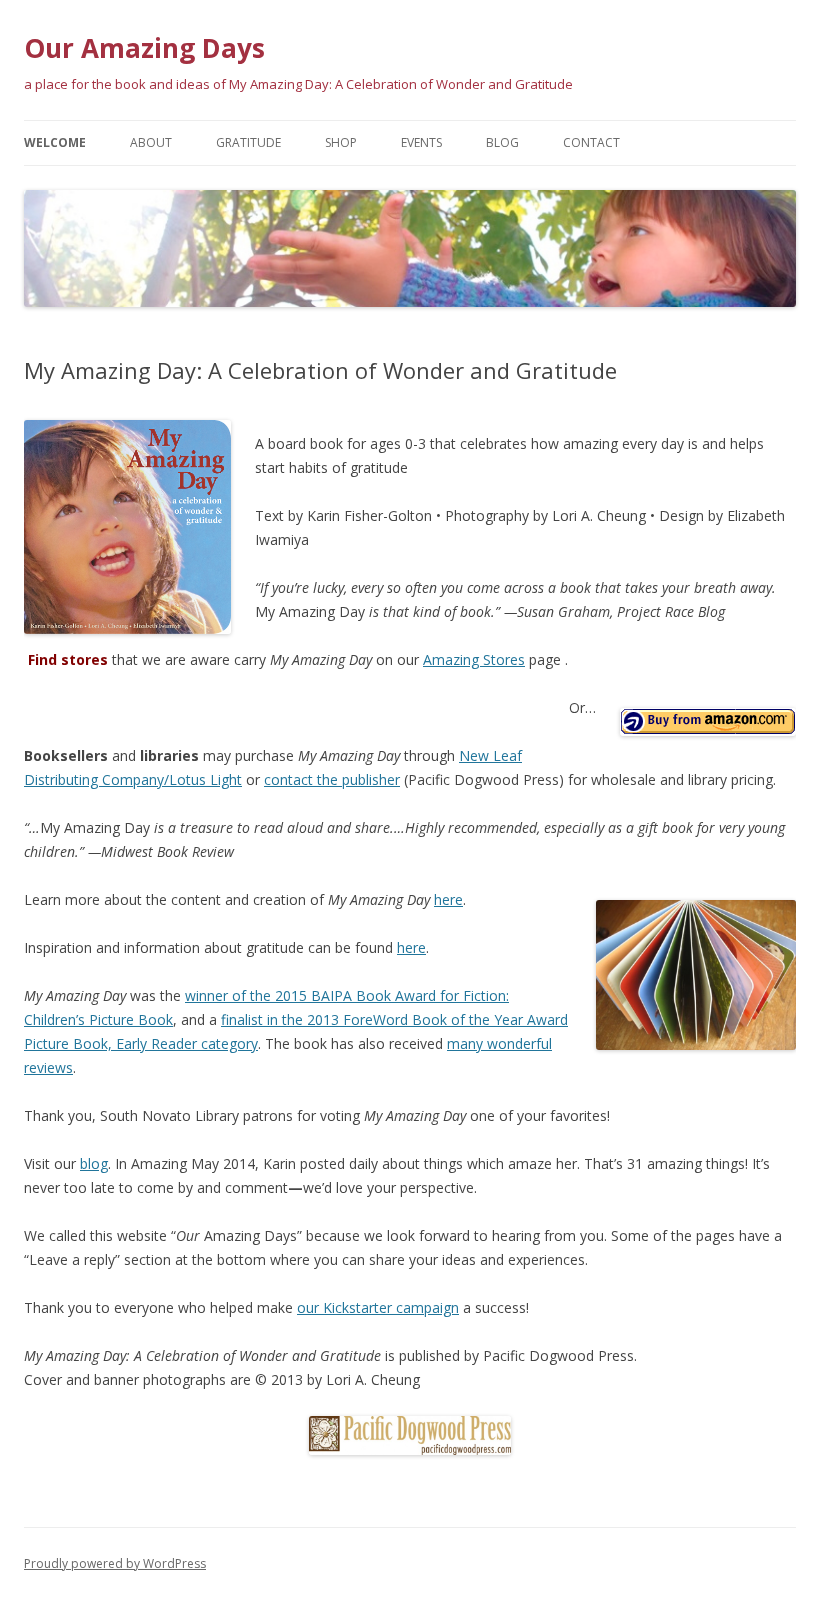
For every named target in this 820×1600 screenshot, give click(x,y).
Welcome (55, 142)
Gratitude (248, 142)
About (151, 142)
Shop (341, 142)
- - -
**How to complete this task**
All of the data must be given again exactly, without the pictures.

**Finished task**
For every named target in this 820×1600 screenshot, give click(x,y).
Welcome (55, 142)
Gratitude (248, 142)
About (151, 142)
Shop (341, 142)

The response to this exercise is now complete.